Insgesamt wurden 206 Gestaltungsmodelle identifiziert, wobei jedoch bestimmte Regelungslücken zwischenzeitlich zum Beispiel durch das Gesetz zur Abwehr von Steuervermeidung und unfairem Steuerwettbewerb vom 25. Juni 2021 (Steueroasen-Abwehrgesetz) geschlossen wurden. Konkret wurden 24 grenzüberschreitende Steuergestaltungsmodelle mit verbleibendem rechtspolitischem Handlungsbedarf identifiziert, welche sich in 4.268 Einzelmeldungen wiederfanden. Zudem wurden 140 Gestaltungsmodelle identifiziert, bei denen jedoch kein (irgendwie gearteter) rechtspolitischer Handlungsbedarf angenommen wird.
Ob und inwieweit die Finanzverwaltung der Länder ihrerseits die Informationen genutzt und darauf aufbauend Außenprüfungen oder Ermittlungsverfahren eingeleitet haben und inwieweit hierdurch Steuermehrergebnisse erzielt wurden, konnte die Bundesregierung aufgrund der Länderzuständigkeit nicht beantworten.

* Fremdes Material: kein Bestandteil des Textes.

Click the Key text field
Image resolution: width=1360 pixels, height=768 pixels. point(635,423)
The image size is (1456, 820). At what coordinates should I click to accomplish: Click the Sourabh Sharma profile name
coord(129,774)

Ausdehnung der Anzeigepflicht auf nationale Steuergestaltungen geplant
Die Koalitionsfraktionen haben vereinbart, in der aktuellen Legislaturperiode die Mitteilungspflicht über grenzüberschreitende Steuergestaltungen hinaus auch auf rein innerstaatliche Steuergestaltungen auszuweiten. Konkrete Gesetzesvorschläge wurden bislang aber noch nicht veröffentlicht.